Между тем, пока он ждал, с ним стало происходить нечто новое. Серая мягкая завеса в памяти, которая издавна и постоянно следовала за Соломоном Исаковичем изо дня в день и, как ему казалось, безвозвратно ограждала его ото всего, что осталось позади, начала колебаться, сквозь нее, незваные, начали прорываться и стукаться о твердую поверхность сегодняшнего дня различные слова и очертания предметов, в первую минуту не вызывавшие у него ничего, кроме недоумения.
Сначала выкатилось слово «кугель». Оно не возбудило никаких ассоциаций, просто стучало молоточком в голове, пока к нему не присоединилось другое непонятное слово, «халоймес». Соломон Исакович варил сардельки, стоял над ними с вилкой в руке и напевал тихонько «халоймес, ха-ла-лоймес», как вдруг ясно и четко вспомнил, что это слово означает. В ту же минуту он решительно сказал себе, что именно этим, халоймес, то есть пустыми мечтаниями, он себе заниматься не позволит, и одним швырком выбросил оба ненужных слова обратно за серую завесу.

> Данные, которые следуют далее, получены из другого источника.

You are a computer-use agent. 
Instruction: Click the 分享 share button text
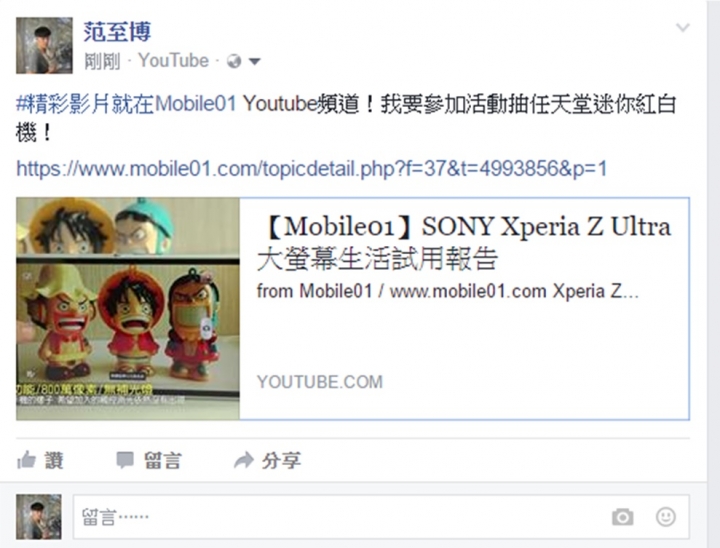point(281,460)
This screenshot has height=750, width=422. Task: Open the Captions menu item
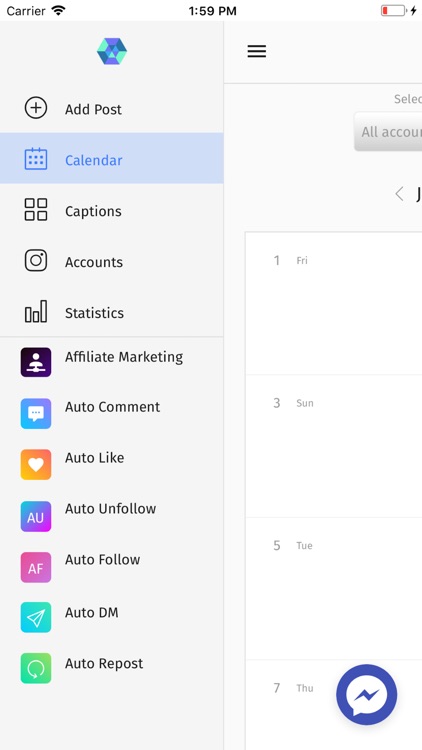(111, 210)
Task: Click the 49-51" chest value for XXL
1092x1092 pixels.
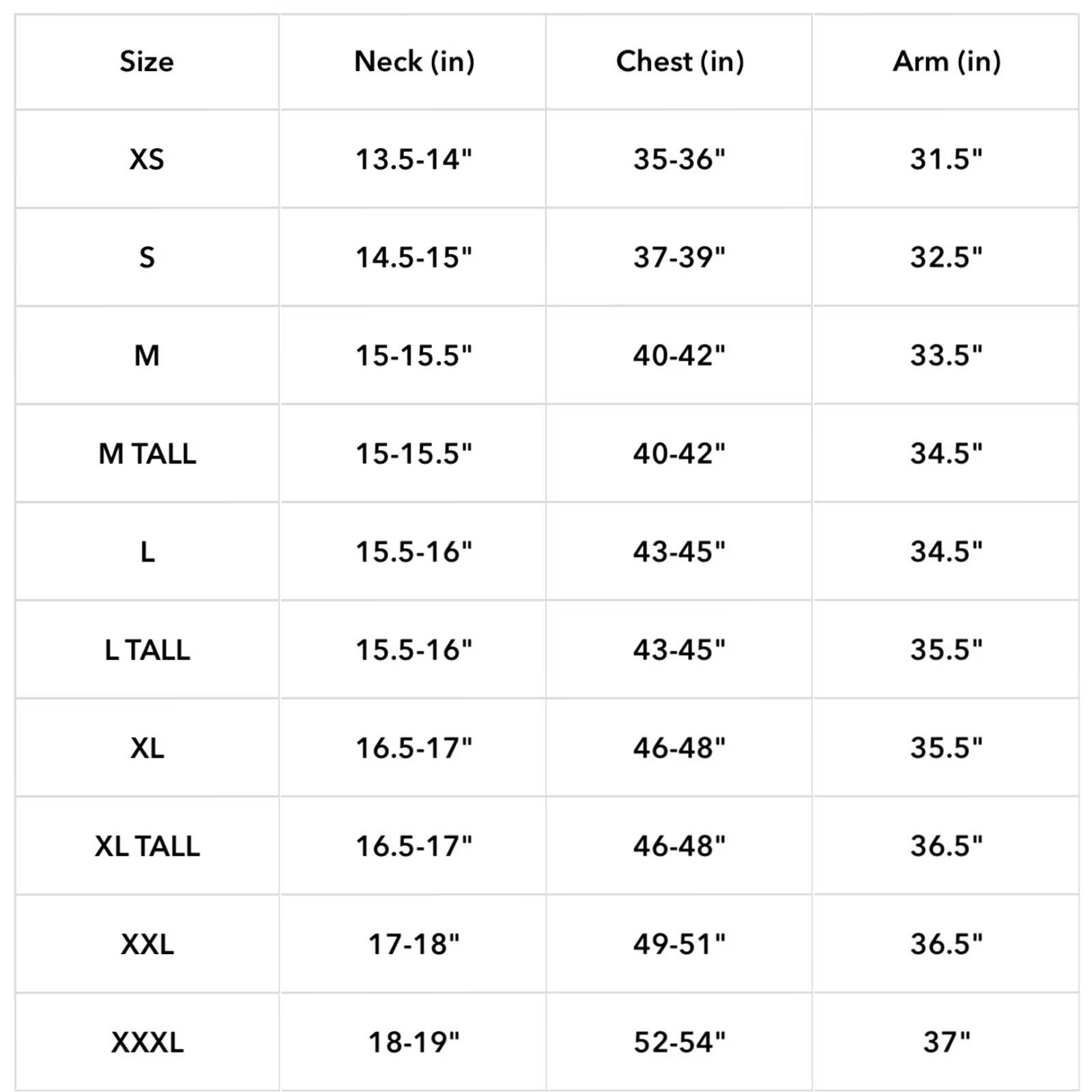Action: pyautogui.click(x=680, y=944)
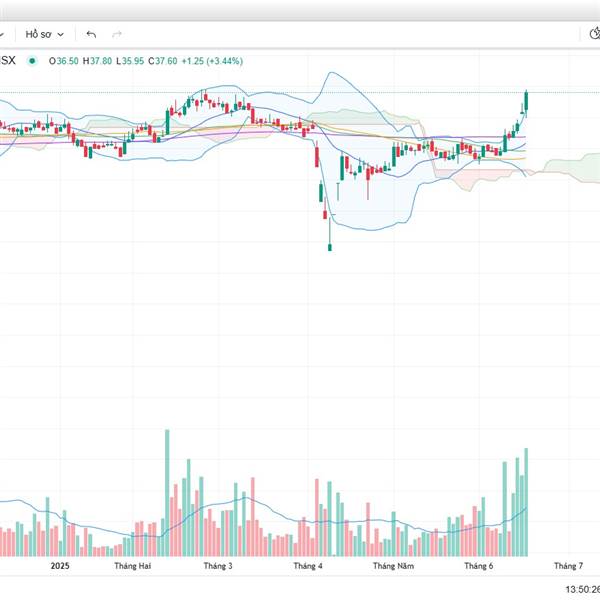The image size is (600, 600).
Task: Click the Tháng 7 label on the time axis
Action: coord(569,566)
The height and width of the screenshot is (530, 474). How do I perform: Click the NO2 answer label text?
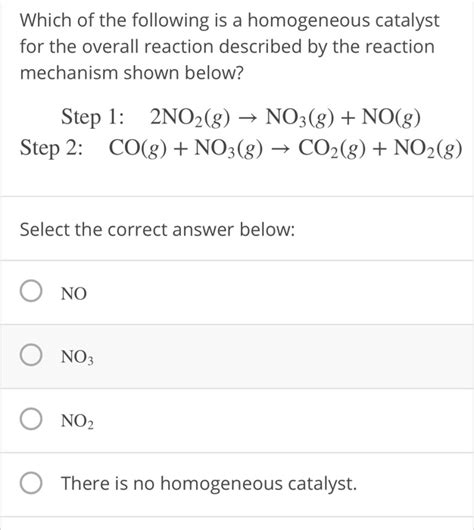click(77, 421)
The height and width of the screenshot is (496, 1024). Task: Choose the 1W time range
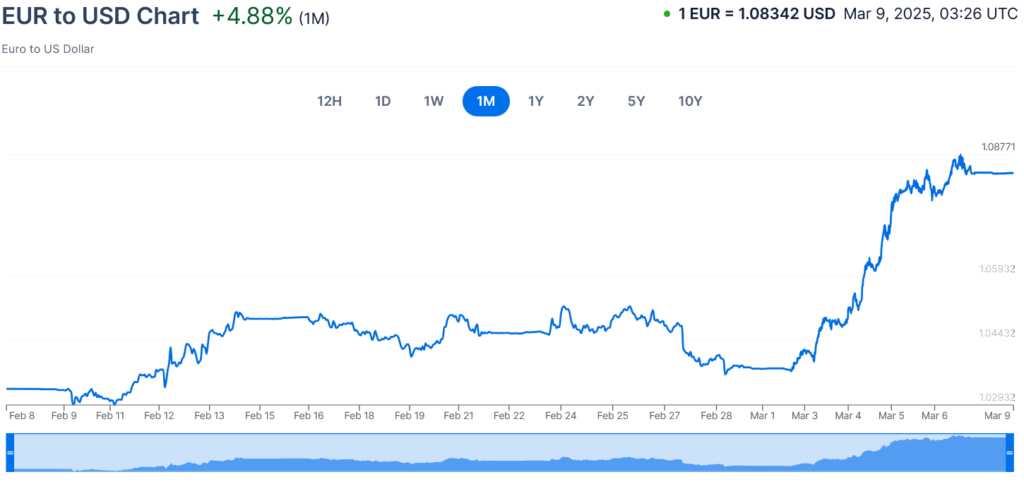click(433, 101)
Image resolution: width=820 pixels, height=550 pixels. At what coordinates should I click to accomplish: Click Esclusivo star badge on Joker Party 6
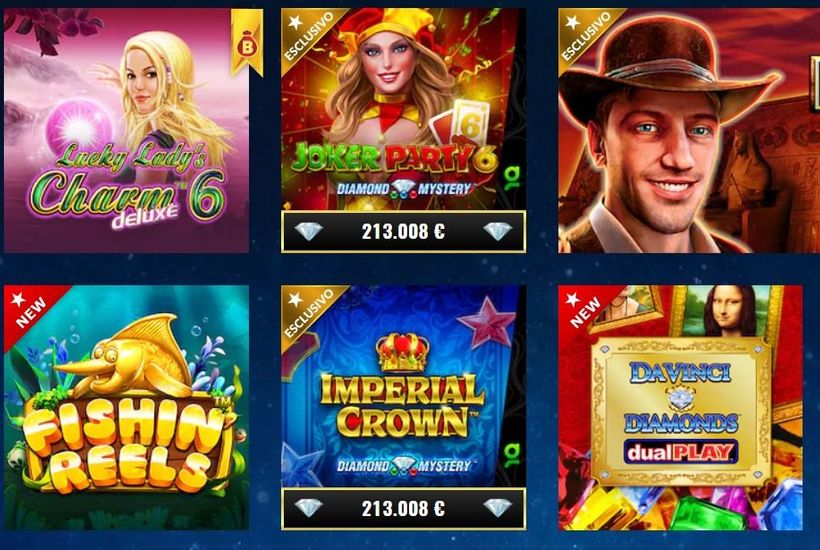(x=310, y=36)

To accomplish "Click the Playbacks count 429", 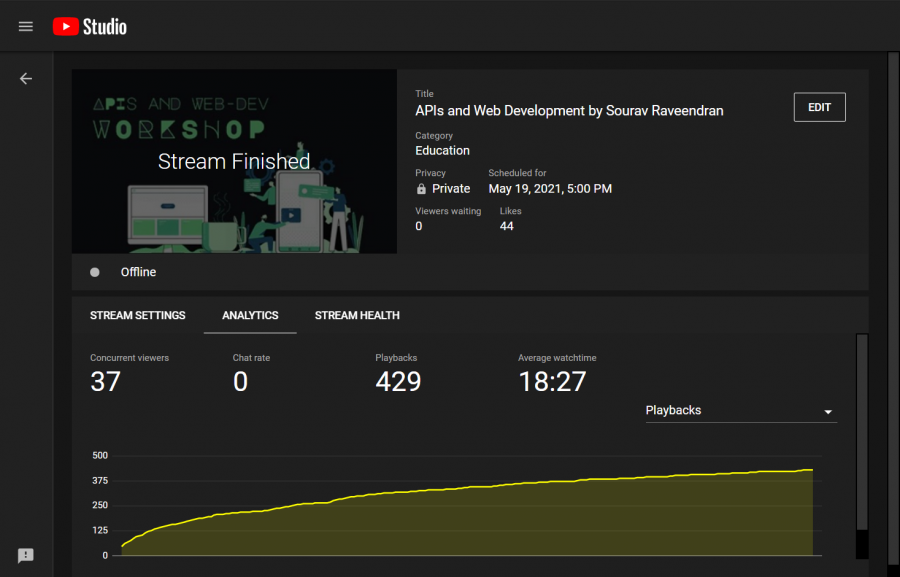I will (x=398, y=382).
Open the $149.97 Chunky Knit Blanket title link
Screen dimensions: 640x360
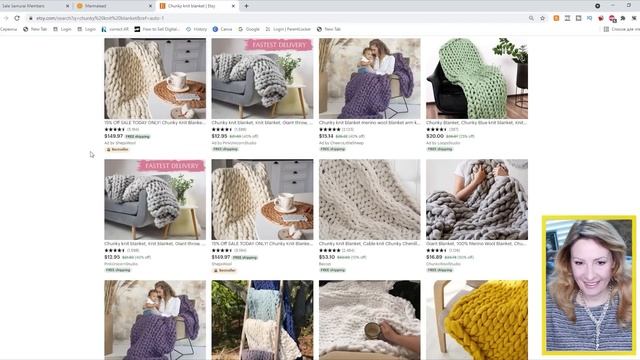(155, 122)
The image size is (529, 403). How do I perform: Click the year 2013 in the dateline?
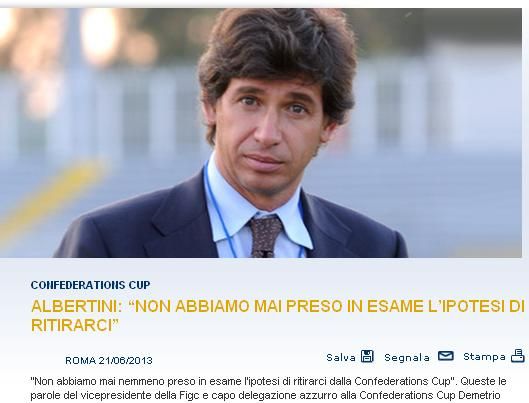click(x=140, y=361)
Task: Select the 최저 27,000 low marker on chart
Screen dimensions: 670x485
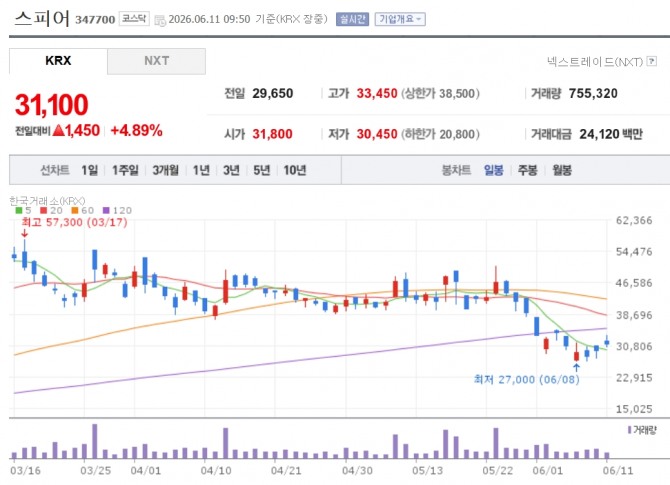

Тем не менее на следующее утро в памяти всплыло щекастое, губастое женское лицо с маленькими хитрыми глазами. Соломон Исакович самонадеянно полагал, что давно выиграл битву с лицами и голосами, и теперь, застигнутый врасплох, позволил бабкиному лицу улыбнуться во весь свой широкий рот и сказать: «Шлойминьке». Так бабка называла его в отсутствие его молодых и принципиальных родителей. Соломон Исакович, стоявший в очереди на автобус, даже замычал тихонько сквозь стиснутые зубы. Шлойминьке, как бы не так! Можно подумать, что там, куда он собирался переселиться, кто-то из «своих» только того и ждал, чтоб дать ему кусок кугеля и сказать «кушай, Шлойминьке!». Нет, это следовало прекратить. Нельзя было этому поддаваться. Такой подход к делу не сулил ничего, кроме новой боли, а боли Соломон Исакович давно научился избегать и не намерен был на старости лет начинать все сначала. То, что он сейчас делал, то есть ожидание и подготовка к отъезду, было не более чем еще одна перемена судьбы, какие бывали и прежде, не им вызванная и не от него зависящая, к ней следовало просто приспособиться и пережить и ее.
И все же, и все же.
Чем дольше Соломон Исакович ждал, тем труднее ему было бороться с глупым своим сердцем, которое непостижимым образом связало воедино ощущение тепла и защищенности, испытанное в ту новогоднюю ночь, с магическими словами «среди своих» и «у себя» и теперь, вопреки голосу рассудка, предвкушало и надеялось.